The basic types of connectivity for relations are: one-to-one, one-to-many, and many-to-many.
One-to-One is the type of relationship which has a connectivity of "one" in both directions. The meaning is that one ( or at most one ) instance of an entity is associated with exactly one instance of another entity. Sometimes this type of relationship is underused than either of the two other types of relationships. For database designers, one key indicator that a one-to-one relationship is when a table's fields are used only for a certain logical subset of records in that table.
One-to-Many is when a single instance of an entity is related with zero, one or more instances of another entity;the relationship is multi-valued in one direction. One row in the parent table ( parent - child distinction will be made specifically in the next paragraph ) is associated with more rows of the child table.

Many-to-Many relationships are multi-valued in both directions ( if we refer to the decomposed case of n-ary relationships into many binary ones ). Many-to-many relationships cannot be directly translated to relational tables but instead must be transformed into two or more one-to-many relationships using associative entities ( the DrugsReactions example in the associative entities desription ).
The direction of a relationship indicates the parent - child relation by means of the originating and respectively terminating entity involved in the relationship.
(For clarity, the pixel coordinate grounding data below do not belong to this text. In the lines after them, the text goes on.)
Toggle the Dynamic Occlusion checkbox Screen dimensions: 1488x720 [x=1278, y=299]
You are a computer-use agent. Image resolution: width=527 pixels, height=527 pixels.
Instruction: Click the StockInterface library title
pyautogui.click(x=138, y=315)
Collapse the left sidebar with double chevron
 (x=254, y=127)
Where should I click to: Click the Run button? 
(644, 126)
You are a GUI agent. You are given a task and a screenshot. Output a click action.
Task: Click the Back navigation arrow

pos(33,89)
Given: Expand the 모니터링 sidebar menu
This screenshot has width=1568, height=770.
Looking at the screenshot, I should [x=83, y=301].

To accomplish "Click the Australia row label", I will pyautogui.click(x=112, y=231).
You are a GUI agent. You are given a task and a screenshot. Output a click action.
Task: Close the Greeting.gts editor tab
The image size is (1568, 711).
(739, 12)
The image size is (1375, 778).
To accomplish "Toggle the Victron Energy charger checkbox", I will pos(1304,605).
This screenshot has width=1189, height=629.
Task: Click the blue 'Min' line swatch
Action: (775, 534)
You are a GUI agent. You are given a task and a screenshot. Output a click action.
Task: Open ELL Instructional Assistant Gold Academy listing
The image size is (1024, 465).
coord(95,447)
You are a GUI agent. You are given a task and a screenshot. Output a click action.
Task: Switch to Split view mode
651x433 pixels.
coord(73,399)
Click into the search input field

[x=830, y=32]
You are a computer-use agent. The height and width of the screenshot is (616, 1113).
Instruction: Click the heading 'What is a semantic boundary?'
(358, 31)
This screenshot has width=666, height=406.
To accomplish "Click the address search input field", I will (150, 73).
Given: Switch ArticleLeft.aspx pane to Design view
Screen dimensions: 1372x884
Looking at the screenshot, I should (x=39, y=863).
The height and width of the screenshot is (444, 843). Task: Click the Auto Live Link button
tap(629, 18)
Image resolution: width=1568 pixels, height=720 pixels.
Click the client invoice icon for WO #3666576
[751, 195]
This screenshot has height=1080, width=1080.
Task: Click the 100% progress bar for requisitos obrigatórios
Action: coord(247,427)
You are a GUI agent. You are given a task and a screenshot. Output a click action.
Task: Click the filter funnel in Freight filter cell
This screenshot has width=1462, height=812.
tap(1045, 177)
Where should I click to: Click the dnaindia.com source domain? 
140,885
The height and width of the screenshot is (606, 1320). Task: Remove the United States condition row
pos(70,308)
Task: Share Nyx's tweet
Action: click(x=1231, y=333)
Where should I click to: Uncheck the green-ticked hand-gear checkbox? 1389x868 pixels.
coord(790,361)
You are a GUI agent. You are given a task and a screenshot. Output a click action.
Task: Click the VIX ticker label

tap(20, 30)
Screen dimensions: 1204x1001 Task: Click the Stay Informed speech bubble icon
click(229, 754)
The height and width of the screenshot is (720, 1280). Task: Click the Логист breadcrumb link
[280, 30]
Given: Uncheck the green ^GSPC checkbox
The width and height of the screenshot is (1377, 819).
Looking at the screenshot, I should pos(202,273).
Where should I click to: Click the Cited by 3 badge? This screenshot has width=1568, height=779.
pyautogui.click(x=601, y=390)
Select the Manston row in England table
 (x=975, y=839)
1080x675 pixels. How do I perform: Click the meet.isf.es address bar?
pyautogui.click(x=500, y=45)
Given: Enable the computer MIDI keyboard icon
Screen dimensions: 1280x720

For one-to-one relationships the parent is the independent entity, if one of the participating entities is dependent and arbitrary otherwise; in the case of one-to-many the situation is very simple from this point of view, the parent being the "one"-entity, and in the case of many-to-many relationships the parent-child is also arbitrary.
The type of a relationship makes the following distinction : an identifying relationship means that the child table cannot be uniquely identified without the parent., while in a non-identifying relationship each of the two entities are independent.
The existence criteria distinguishes between optional and mandatory relationships. If the participation of an instance of an entity is needed for the participation of the entity in the relationship, then we say it's a mandatory relationship; otherwise the relationship is optional.